*Work request 1:* From the biographical note on Lawrence T. Scott, list every award named as recognizing his research.
*Work request 2:* Copy the biographical note on Lawrence T. Scott, starting at "Lawrence T. Scott" and ending at "Polycyclic Aromatic Compounds.", but substitute "Guest Professor" for "Visiting Professor".

*Document text:*
——

Lawrence T. Scott is the Louise & Jim Vanderslice and Family Professor of Chemistry, Emeritus at Boston College. In 2014, he was appointed Adjunct Professor at the University of Nevada, Reno and Visiting Professor at Nagoya University. Dr Scott is an elected Fellow of both the American Chemical Society and the American Association for the Advancement of Science. He served as chair of the ACS Division of Organic Chemistry in 2013. His research has been recognized by a Cope Scholar Award, the Olah Award in Hydrocarbon Chemistry from the ACS, and the Research Achievement Award from the International Society for Polycyclic Aromatic Compounds.

——

*Dataset section:*
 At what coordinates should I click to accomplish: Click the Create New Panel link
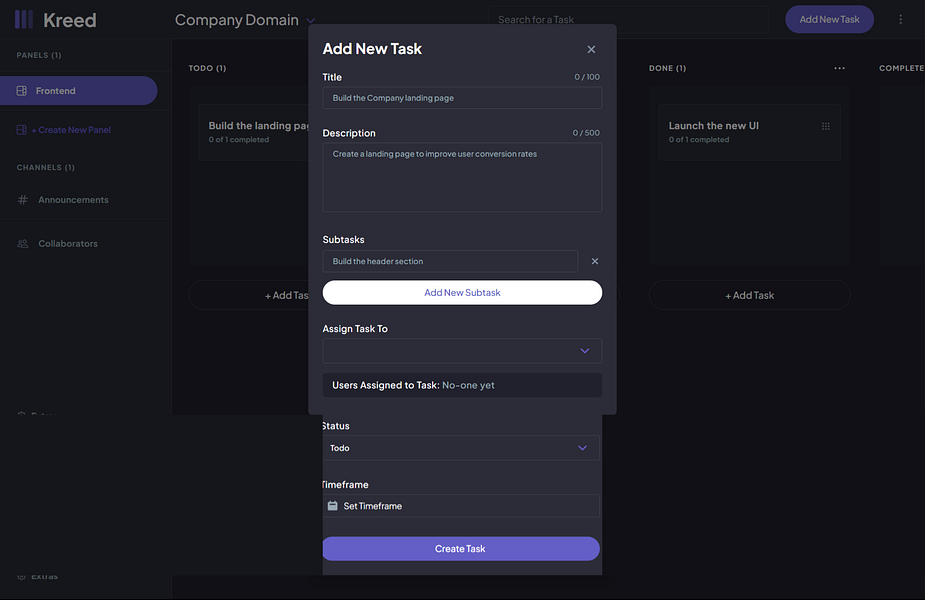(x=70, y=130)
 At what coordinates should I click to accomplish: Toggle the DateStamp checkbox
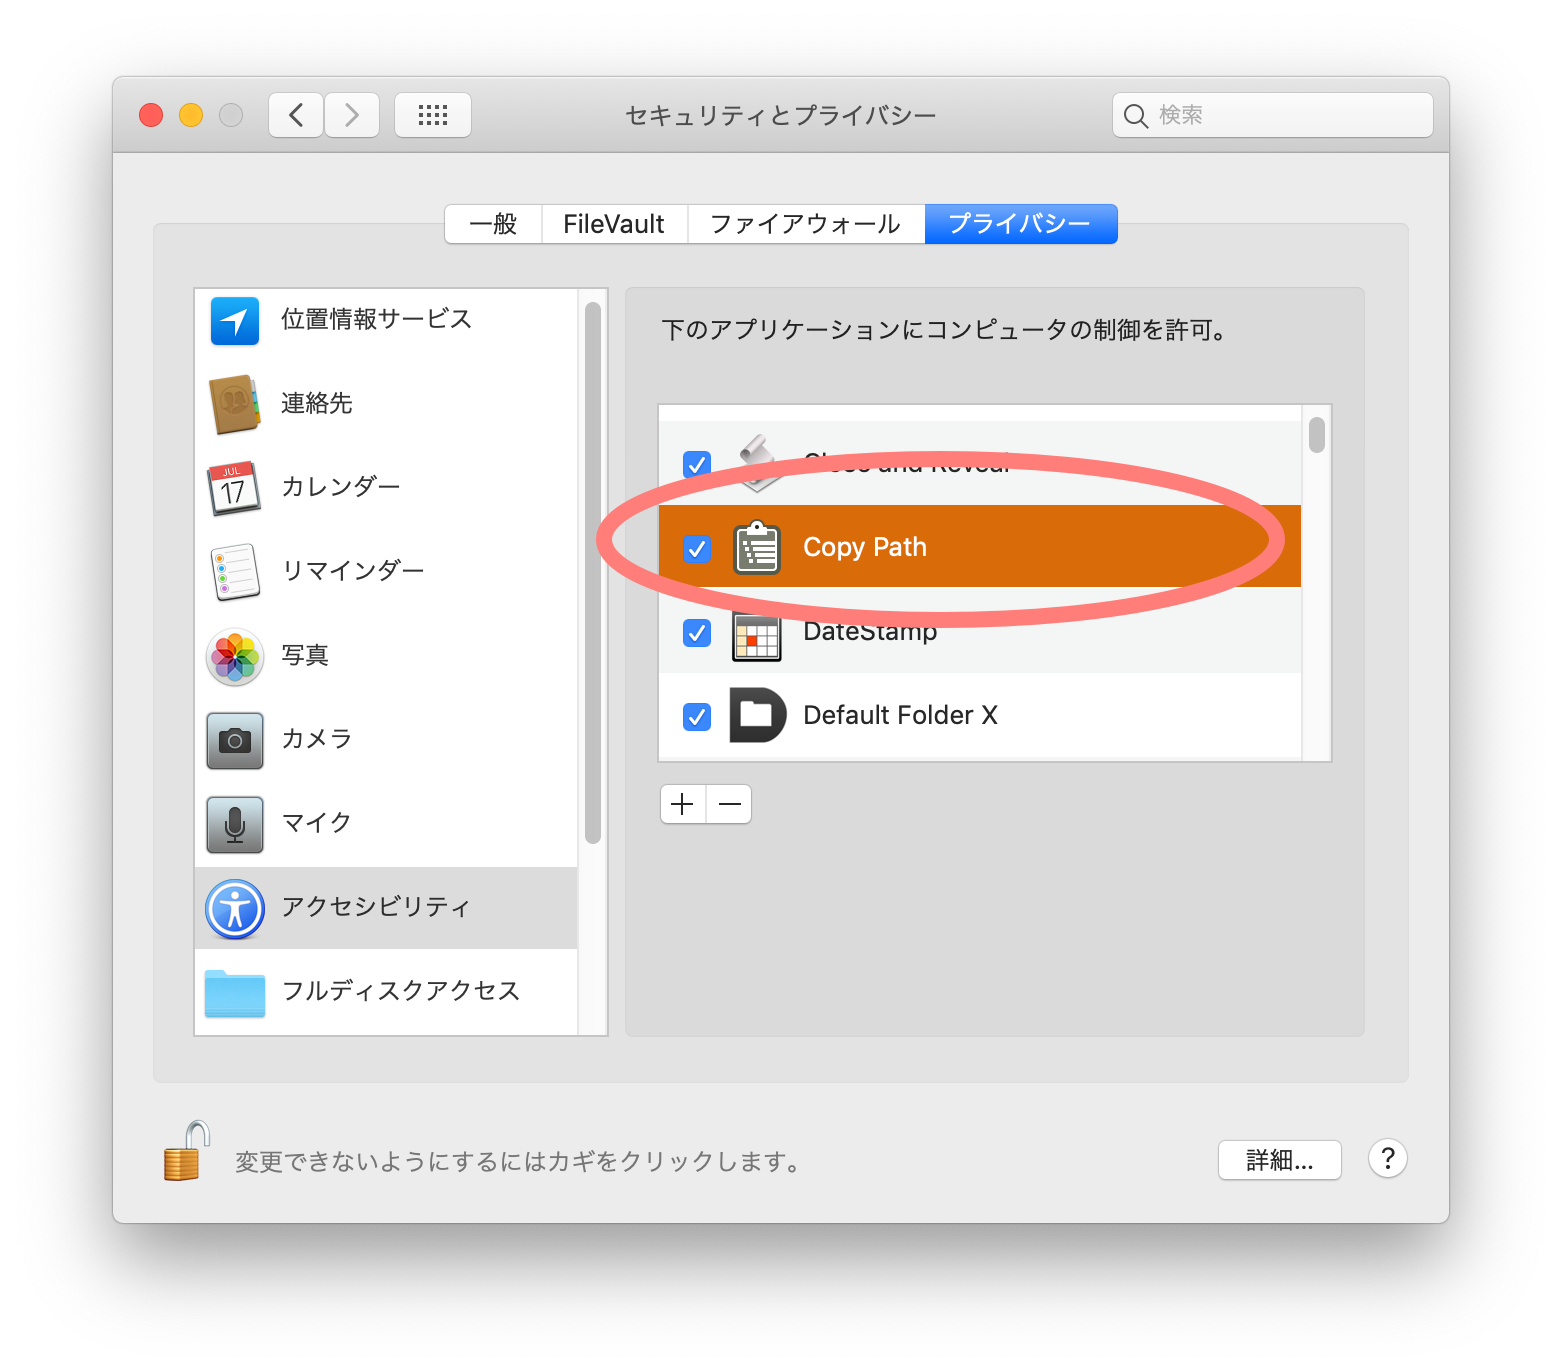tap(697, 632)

——

*Response 1:*
- Cope Scholar Award
- Olah Award in Hydrocarbon Chemistry
- Research Achievement Award

*Response 2:*
Lawrence T. Scott is the Louise & Jim Vanderslice and Family Professor of Chemistry, Emeritus at Boston College. In 2014, he was appointed Adjunct Professor at the University of Nevada, Reno and Guest Professor at Nagoya University. Dr Scott is an elected Fellow of both the American Chemical Society and the American Association for the Advancement of Science. He served as chair of the ACS Division of Organic Chemistry in 2013. His research has been recognized by a Cope Scholar Award, the Olah Award in Hydrocarbon Chemistry from the ACS, and the Research Achievement Award from the International Society for Polycyclic Aromatic Compounds.